通常将可以用自定义的参数值替换原有变量值的情况称为变量覆盖漏洞。经常导致变量覆盖漏洞场景有:$$使用不当,extract()函数使用不当,parse_str()函数使用不当,import_request_variables()使用不当,开启了全局变量注册等。

本篇收集了几个CTF中的题目作为例子,对$$,extract(),parse_str()的问题进行总结。

0×01 $$导致的变量覆盖问题

$$ 导致的变量覆盖问题在CTF代码审计题目中经常在foreach中出现,如以下的示例代码,使用foreach来遍历数组中的值,然后再将获取到的数组键名作为变量,数组中的键值作为变量的值。因此就产生了变量覆盖漏洞。请求?name=test 会将$name的值覆盖,变为test。

<?php

   //?name=test

   //output:string(4) “name” string(4) “test” string(4) “test” test

   $name=’thinking’;

   foreach ($_GET as $key => $value)

   {

       $$key = $value;

   }

   var_dump($key);

   var_dump($value);

   var_dump($$key);

   echo $name;

?>

CTF中$$导致的变量覆盖问题的例题1: 

题目源码:

<?php

   include “flag.php”;

   $_403 = “Access Denied”;

   $_200 = “Welcome Admin”;

   if ($_SERVER["REQUEST_METHOD"] != “POST”)

   {

         die(“BugsBunnyCTF is here :p…”);

   }

   if ( !isset($_POST["flag"]) )

   {

         die($_403);

   }

   foreach ($_GET as $key => $value)

   {

         $$key = $$value;

   }

   foreach ($_POST as $key => $value)

   {

         $$key = $value;

   }

   if ( $_POST["flag"] !== $flag )

   {

         die($_403);

   }

   echo “This is your flag : “. $flag . “\n”;

   die($_200);

?>

题目分析: 

源码包含了flag.php文件,并且需要满足3个if里的条件才能获取flag,题目中使用了两个foreach并且也使用了$$.两个foreach中对 $$key的处理是不一样的,满足条件后会将$flag里面的值打印出来,所以$flag是在flag.php文件文件中的。

但是由于第7,11-14行间的代码会将$flag的值给覆盖掉了,所以需要先将$flag的值赋给$_200或$_403变量,然后利用die($_200)或 die($_403)将flag打印出来。

解题方法:

由于第7,11-14行间的代码会将$flag的值给覆盖掉,所以只能利用第一个foreach先将$flag的值赋给$_200,然后利用die($_200)将原本的flag值打印出来。

最终PAYLOAD:

本地复现,所以flag与原题不一样

GET DATA:?_200=flag

POST DATA:flag=aaaaaaaaaaaaaaaaaaaaa

0×02 extract()函数导致的变量覆盖问题

extract() 该函数使用数组键名作为变量名,使用数组键值作为变量值。
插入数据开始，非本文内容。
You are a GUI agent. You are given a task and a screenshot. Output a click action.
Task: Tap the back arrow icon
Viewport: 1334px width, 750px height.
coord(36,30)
针对数组中的每个元素,将在当前符号表中创建对应的一个变量。

extract()的用法参考:http://www.runoob.com/php/func-array-extract.html

语法: extract(array,extract_rules,prefix)

CTF中extract()导致的变量覆盖问题的例题1: 

题目源码:

<?php

   $flag = ‘xxx’;

   extract($_GET);

   if (isset($gift))

  {

       $content = trim(file_get_contents($flag));

       if ($gift == $content)

      {

            echo ‘hctf{…}’;

      }

       else

      {

           echo ‘Oh..’;

      }

   }

?>

题目分析: 

题目使用了extract($_GET)接收了GET请求中的数据,并将键名和键值转换为变量名和变量的值,然后再进行两个if 的条件判断,所以可以使用GET提交参数和值,利用extract()对变量进行覆盖,从而满足各个条件。

解题方法: 

GET请求 ?flag=&gift=,extract()会将$flag和$gift的值覆盖了,将变量的值设置为空或者不存在的文件就满足$gift == $content。

最终PAYLOAD:

GET DATA: ?flag=&gift=

CTF中extract()导致的变量覆盖问题的例题2: 

题目源码:

<?php

    if ($_SERVER["REQUEST_METHOD"] == “POST”)

   {

        extract($_POST);

        if ($pass == $thepassword_123)

       { 

            <div class=”alert alert-success”>

            <code><?php echo $theflag; ?></code>

            </div>

        }

    }

?>

题目分析: 

题目要求使用POST提交数据,extract($_POST)会将POST的数据中的键名和键值转换为相应的变量名和变量值,利用这个覆盖$pass$thepassword_123变量的值,从而满足$pass == $thepassword_123这个条件。

解题方法: 

使用POST请求提交pass=&thepassword_123=, 然后extract()会将接收到的数据将$pass$thepassword_123变量的值覆盖为空,便满足条件了。

最终PAYLOAD:

POST DATA:pass=&thepassword_123=

0×03 parse_str函数导致的变量覆盖问题

parse_str() 函数用于把查询字符串解析到变量中,如果没有array 参数,则由该函数设置的变量将覆盖已存在的同名变量。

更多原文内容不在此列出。